Here’s a lesson I’m thankful I learned early in my career:  successful engineering projects rely more on non-technical skills than technical skills.  It’s not that the technical skills aren’t important – they are.  One can’t design a building without knowledgeable, skilled structural, MEP, and fire engineers.  An airplane isn’t safe unless there are skilled aeronautical engineers involved.  You can’t rely on the quality of electricity unless there are smart electrical engineers involved.

The project a skilled engineer might be working on, however, won’t be successful unless there is an equally skilled project manager involved leading and managing the engineering project.

Think I’m wrong?  Project Management Institute’s (PMI) 2016 report The High Cost of Low Performance: How will you improve business results? cited that $122 million was wasted for every $1 billion invested due to poor project performance. Other studies from Gallup and Harvard Business Review report equally grim statistics for project timeliness, cost overruns and scope creep.  For those familiar with project management basics, you’ll quickly recognize these as the infamous project management triangle.

While there are smart, talented engineers involved in engineering projects that go sideways, why do these projects still fail?

 Because engineering projects aren’t just about technical issues and rational factors, they are often more heavily influenced by non-technical and emotional factors.
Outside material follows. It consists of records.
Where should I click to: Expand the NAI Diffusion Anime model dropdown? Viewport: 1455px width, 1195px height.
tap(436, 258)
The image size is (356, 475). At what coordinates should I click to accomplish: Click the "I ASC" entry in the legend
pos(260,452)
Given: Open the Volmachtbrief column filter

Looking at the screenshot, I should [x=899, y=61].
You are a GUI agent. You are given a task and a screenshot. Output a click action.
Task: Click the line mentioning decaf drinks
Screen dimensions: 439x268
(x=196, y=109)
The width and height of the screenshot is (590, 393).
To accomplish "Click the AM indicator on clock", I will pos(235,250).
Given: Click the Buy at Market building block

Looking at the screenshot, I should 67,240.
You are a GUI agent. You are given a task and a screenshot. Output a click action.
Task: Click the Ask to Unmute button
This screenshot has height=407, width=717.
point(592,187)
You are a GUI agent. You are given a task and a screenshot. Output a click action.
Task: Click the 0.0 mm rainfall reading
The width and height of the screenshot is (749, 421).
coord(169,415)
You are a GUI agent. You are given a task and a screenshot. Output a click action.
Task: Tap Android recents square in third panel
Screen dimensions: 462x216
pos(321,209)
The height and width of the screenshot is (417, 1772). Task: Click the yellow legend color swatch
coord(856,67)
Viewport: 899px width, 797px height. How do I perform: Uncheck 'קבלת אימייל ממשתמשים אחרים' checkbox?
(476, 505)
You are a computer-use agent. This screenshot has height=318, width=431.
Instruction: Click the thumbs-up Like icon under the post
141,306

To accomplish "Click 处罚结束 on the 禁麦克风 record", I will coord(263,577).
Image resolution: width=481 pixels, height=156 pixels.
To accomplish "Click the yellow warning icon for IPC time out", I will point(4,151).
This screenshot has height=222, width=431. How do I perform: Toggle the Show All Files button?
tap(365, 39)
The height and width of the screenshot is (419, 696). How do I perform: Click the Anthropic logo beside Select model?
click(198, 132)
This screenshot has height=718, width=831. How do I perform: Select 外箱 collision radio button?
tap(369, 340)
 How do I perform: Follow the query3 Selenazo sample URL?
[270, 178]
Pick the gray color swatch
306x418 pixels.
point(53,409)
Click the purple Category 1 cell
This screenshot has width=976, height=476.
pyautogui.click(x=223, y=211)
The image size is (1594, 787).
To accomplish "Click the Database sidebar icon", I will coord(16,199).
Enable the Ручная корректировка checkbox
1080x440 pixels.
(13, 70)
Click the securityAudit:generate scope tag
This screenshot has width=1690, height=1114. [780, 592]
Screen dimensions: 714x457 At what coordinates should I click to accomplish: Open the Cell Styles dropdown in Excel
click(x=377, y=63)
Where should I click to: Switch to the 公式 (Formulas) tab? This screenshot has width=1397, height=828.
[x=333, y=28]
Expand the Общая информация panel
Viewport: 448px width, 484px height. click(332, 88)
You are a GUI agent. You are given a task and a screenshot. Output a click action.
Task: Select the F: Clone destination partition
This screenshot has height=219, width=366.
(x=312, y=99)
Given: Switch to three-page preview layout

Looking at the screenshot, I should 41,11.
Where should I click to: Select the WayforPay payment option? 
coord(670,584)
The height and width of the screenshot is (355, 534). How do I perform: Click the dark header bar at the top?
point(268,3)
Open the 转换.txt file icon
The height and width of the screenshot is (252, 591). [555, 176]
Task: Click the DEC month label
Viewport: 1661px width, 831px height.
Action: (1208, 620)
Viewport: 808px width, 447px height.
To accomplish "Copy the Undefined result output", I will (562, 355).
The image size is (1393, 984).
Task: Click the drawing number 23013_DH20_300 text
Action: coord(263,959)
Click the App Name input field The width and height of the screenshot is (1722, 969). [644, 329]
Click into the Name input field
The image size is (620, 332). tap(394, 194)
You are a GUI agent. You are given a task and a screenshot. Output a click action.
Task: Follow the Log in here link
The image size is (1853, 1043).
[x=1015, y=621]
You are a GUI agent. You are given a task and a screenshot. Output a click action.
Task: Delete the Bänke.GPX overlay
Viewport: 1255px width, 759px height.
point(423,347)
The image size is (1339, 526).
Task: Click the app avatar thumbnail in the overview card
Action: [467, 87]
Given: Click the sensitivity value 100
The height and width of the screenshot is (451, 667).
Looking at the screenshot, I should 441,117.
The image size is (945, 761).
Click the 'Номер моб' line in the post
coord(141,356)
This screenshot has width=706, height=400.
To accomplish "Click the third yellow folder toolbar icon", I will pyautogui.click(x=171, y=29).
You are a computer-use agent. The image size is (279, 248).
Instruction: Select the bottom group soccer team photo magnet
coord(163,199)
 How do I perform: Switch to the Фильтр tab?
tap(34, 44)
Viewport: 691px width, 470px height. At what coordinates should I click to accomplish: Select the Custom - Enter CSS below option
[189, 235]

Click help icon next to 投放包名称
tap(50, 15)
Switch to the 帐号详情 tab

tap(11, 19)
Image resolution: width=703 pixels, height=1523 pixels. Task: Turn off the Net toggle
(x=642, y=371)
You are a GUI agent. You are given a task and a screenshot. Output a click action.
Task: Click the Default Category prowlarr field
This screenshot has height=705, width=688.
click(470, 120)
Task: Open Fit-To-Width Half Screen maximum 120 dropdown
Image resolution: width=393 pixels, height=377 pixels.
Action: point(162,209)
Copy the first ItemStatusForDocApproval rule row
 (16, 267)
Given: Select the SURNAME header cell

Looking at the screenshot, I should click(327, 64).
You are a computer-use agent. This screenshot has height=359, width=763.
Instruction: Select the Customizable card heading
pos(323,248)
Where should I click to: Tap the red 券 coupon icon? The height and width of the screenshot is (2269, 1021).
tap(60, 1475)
Why Engineers Need to Care About Project Management Skills

I know that my undergraduate work in civil engineering didn’t include any courses on project management, let alone communications or leadership.  While I did have an engineering economics course, I recall that it was more about net present value calculations and internal rate of review, than it was about cost estimating, earned value management and how to develop effective cost controls for a construction project.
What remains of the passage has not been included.